Anyway, the past is no window on the future of oil, and everyone does themselves a disservice by looking at the oil industry from a financial perspective first.
In the absence of new pipeline capacity, rail road transport of crude to existing refineries should be more telling than rig count. As Mr. Wolf points out the net result of maximizing the best wells and with the best equipment and cutting off the worst can keep production of barrels of oil per day up while rig count goes down. This link show the dramatic growth of monthly crude by rail across the US.
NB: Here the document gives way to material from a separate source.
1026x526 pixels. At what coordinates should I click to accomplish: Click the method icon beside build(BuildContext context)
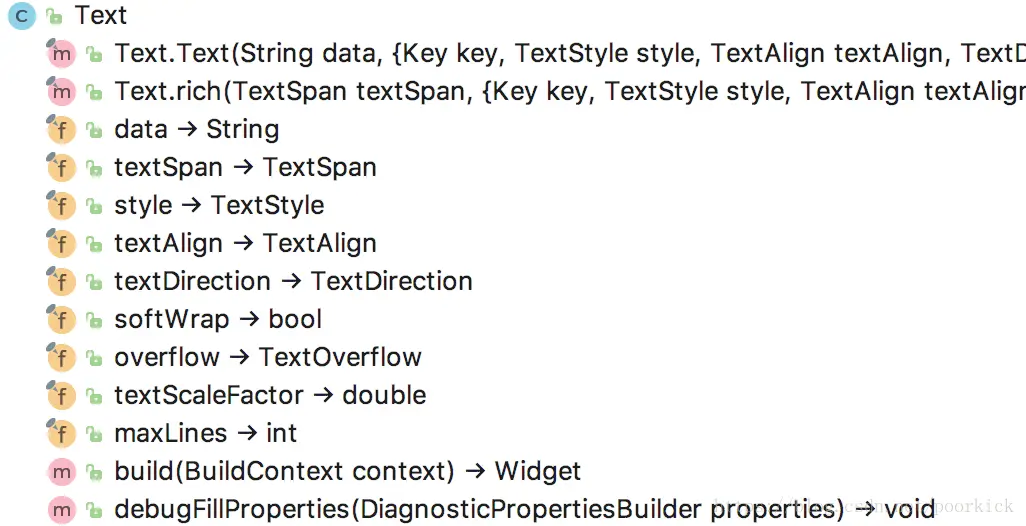[x=62, y=471]
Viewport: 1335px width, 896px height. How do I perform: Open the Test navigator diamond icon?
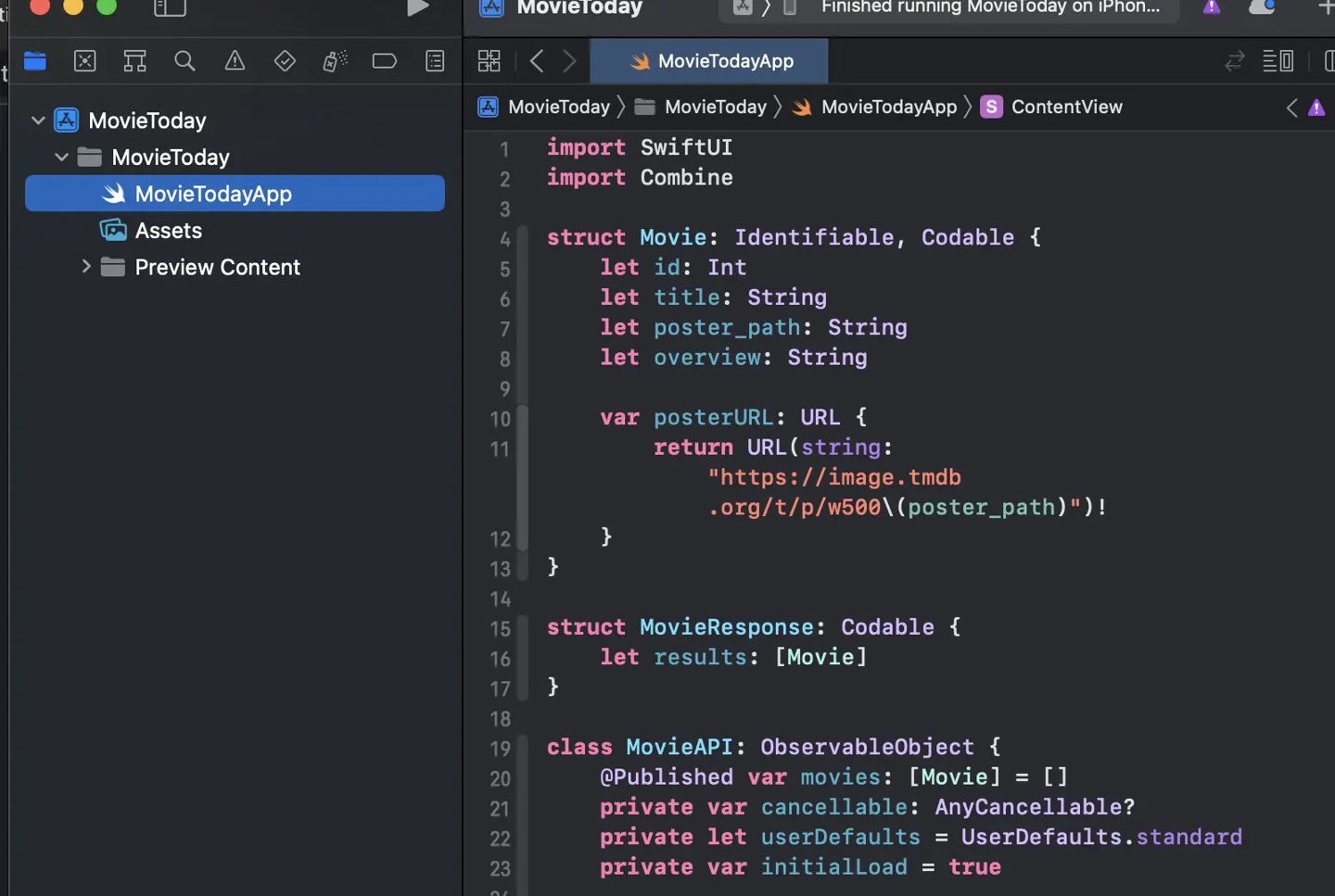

https://www.aar.org/data-center/rail-traffic-data
If also tells the tale of coal being displaced if you click on coal by rail and see the exact opposite, a steady decline in coal by rails due to the retiring of many coal fired electric power plants not able to meet EPA clean burning requirements. Natural gas is displacing coal and crude oil is turned into refined fuels. Not only is the crude oil a glut, but once refined, as gasoline, this refined product is not subject to export restrictions and is sold outside of the USA. Private ship building has been revived on the Delaware River with the Aker ship yard producing double hulled tankers for fuel transport for Exxon and others through 2018. So, the telling indicators would be the railroad cars in demand for crude by rail to refineries and the tankers manufactured for storage or export of refined crude. If these start to taper off and decline, that would signal that even the best wells with the best equipment can no longer produce at the levels necessary for debt service in the short term to stay in business and avert financial collapse. And the ancillary activity of railroad cars, highly specialized for safety concerns over unstable natgas vapors in the Bakken crude and double hulled oil tankers on backlog at shipyards for export or Jones act transport among USA territories will rise or fall depending on the high level of existing drilled wells or almost complete wells whose productivity remains to be seen.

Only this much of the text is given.